Entre os machos comparados, os dárteros-de-cauda-em-leque apresentaram os níveis mais altos de fentanilo e venlafaxina no local a jusante.

Os dárteros-de-flanco-verde exibiram níveis mais baixos, possivelmente porque uma maior mobilidade reduziu o tempo passado no fluxo de águas residuais mais concentrado.

A forma como cada espécie utiliza o habitat também pesa, já que peixes que vivem junto ao fundo entram em contacto com químicos através da água, da alimentação e do contacto com partículas do leito do curso de água.

Estas diferenças entre espécies tornam o rio menos “uniforme” do que um teste apenas à água poderia sugerir a reguladores e investigadores.

Muitas dúvidas continuam por esclarecer

Detetar fármacos não prova que os peixes estivessem doentes, e o estudo não avaliou diretamente o comportamento nem a reprodução.

Ainda assim, compostos neuroativos geram preocupação, porque os peixes dependem desses sistemas de forma permanente.

Investigação sobre antidepressivos tem associado a exposição a fármacos a alterações na alimentação, na movimentação, na química do stress e na reprodução em vários estudos com peixes.

À luz desses resultados anteriores, os novos dados em tecido devem ser vistos como um sinal de alerta - não como uma conclusão definitiva sobre danos.

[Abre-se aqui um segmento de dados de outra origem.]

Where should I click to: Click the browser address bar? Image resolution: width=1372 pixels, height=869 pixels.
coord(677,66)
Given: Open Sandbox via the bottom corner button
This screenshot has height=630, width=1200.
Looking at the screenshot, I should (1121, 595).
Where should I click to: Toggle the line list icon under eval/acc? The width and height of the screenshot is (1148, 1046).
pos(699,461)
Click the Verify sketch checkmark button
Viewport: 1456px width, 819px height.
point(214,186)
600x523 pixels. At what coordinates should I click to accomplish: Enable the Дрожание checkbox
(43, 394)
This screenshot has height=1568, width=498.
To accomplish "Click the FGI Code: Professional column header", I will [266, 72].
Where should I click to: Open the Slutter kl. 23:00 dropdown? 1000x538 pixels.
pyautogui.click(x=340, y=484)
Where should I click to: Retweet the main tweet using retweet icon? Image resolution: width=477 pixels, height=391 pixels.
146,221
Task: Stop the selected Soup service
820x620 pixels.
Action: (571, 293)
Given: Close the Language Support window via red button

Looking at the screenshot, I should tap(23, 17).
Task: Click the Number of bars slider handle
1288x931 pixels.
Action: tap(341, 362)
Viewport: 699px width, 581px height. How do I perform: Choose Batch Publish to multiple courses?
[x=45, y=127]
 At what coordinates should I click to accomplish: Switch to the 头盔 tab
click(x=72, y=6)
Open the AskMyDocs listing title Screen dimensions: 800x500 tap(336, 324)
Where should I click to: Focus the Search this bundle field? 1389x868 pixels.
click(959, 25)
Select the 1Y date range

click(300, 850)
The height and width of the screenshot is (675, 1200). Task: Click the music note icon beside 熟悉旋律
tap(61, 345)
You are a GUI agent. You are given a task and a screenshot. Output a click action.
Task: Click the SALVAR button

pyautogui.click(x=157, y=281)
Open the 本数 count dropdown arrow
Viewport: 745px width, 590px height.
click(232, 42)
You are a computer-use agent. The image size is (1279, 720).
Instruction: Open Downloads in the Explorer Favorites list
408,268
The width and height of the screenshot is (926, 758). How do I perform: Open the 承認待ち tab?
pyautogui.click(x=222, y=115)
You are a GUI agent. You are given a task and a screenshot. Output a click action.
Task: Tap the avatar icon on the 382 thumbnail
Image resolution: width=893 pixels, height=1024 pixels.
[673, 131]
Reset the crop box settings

É necessário melhorar a monitorização

O reduzido tamanho destes peixes obrigou os cientistas a aperfeiçoar a deteção, já que cada corpo disponibilizava muito pouco tecido.

Ensaios mais sensíveis também facilitam o acompanhamento de contaminantes emergentes, substâncias recentemente identificadas que os reguladores podem ainda não estar a monitorizar.

“Esta investigação demonstra a importância de desenvolver métodos analíticos sensíveis para monitorizar contaminantes emergentes e melhorar a nossa capacidade de avaliar o seu potencial de impactes nos ecossistemas aquáticos”, afirmou Cárdenas-Soracá.

A investigadora disse que os resultados devem incentivar a continuidade dos esforços para identificar e acompanhar a ampla gama de novos químicos que entram no ambiente.

Testes à água, testes a tecidos e a biologia dos peixes apontam agora para o mesmo problema: as águas residuais tratadas conseguem transportar resíduos de fármacos para a vida nos rios.